His voice was almost detached, but Elena could sense the effort it took to maintain that control. She remained still, afraid that any movement might break this moment of revelation. “And suddenly, I knew what I wanted to do with my life.”
He stopped, gathering himself to revisit memories he'd clearly trained himself not to touch.
"He had a traumatic brain injury. Temporal lobe damage almost identical to Eric's, actually.
" He gestured toward the screen, his finger tracing the same region where Eric's healing was most evident.
"The headaches were constant. He'd press his palms against his temples like he could physically push them away. "
She'd always known there was something personal driving his dedication to their research, but had never pressed. Some wounds were too private to probe without invitation.
"Memory issues started small. Forgetting conversations we’d just had, asking the same question twice," he continued.
"Then bigger things. Couldn’t recognize me some days.
" His voice caught on this, the first crack in his composure.
"But the insomnia was the worst. He couldn't sleep, which meant he couldn't heal. "
He shifted in his chair, still not looking at Elena.
"I'd try to stay up with him, keep him company when the rest of the world was sleeping.
Sometimes I'd make it to 3, maybe 4am. But I'd eventually crash.
" His expression hardened. "And when I'd wake up, there he was. Still awake. Still staring at the TV."
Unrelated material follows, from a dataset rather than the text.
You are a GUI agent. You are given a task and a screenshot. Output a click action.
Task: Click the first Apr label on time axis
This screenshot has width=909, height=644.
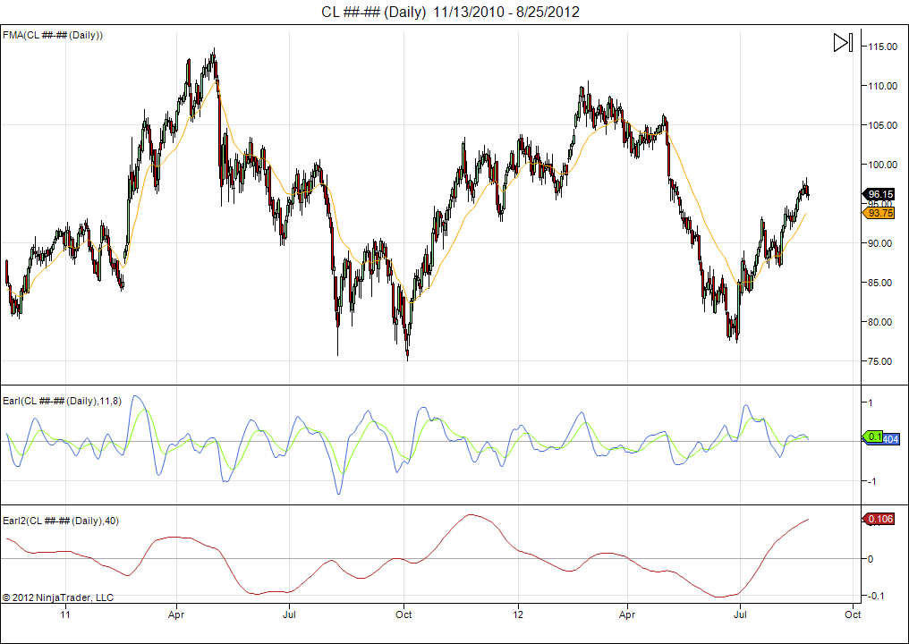[176, 615]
The fluorescent lights of the lab cast shadows under his eyes, emphasizing the weariness that seemed to have settled into him as he spoke. Elena could picture him as a new adult, exhausted but determined, trying to share his brother's burden by staying awake beside him.
“He was in a trial here. A couple different protocols, actually. They didn’t work.”
Elena went still. All this time, Finn had been working in the building where his brother’s treatment failed.
"What was he like?" Elena asked gently.
A sad smile crossed Finn's face, softening his features. "Annoying. Clever. Always getting into trouble, always one step ahead of me, even though I was the older brother. He was only fourteen when it happened. And even after the accident, he’d find ways to mess with me."
Finn’s smile grew a bit more. “One time, I was studying with him in his room at the clinic. I was behind on a project, trying to focus. But the TV was as loud as it could possibly be. I kept trying to turn the volume down, but the damn remote wouldn’t work.
” He paused, and his smile widened again.
“Later found out that he took the batteries out of the remote.”
Elena’s chest tightened, thinking of Miguel.
“But with the doctors?” Finn continued, his voice soft. “He treated them with respect. Every single one, even when the treatments weren’t working. He would always thank them, no matter what.” His eyes held a mixture of admiration and old pain. “All the way to the end.”
Elena felt a tear running down her cheek.
“I didn’t get it. I was angry,” He admitted, his voice dropping lower. “Angry at everyone who couldn’t fix him. But Liam never was. He just… kept hoping it would get better.”
She resisted the urge to reach for him, sensing he needed to finish this story in his own way.
"He would have been twenty-two this year," Finn continued, looking back at Eric's healed brain on the screen. "If this treatment had existed back then..." He didn't finish the sentence. His expression was almost peaceful, as if sharing this burden had somehow lightened it.
"Watching Eric get his life back, seeing him become himself again..." He trailed off, but Elena understood. This wasn't just research for Finn. It was redemption, purpose, a way to give other families what his had been denied.
Elena reached over and took his hand, squeezing gently. "He would have been so proud of you."
Finn looked at her, then down at their joined hands. For a moment, she feared she'd crossed a line, broken the careful distance they'd maintained. But then he squeezed back.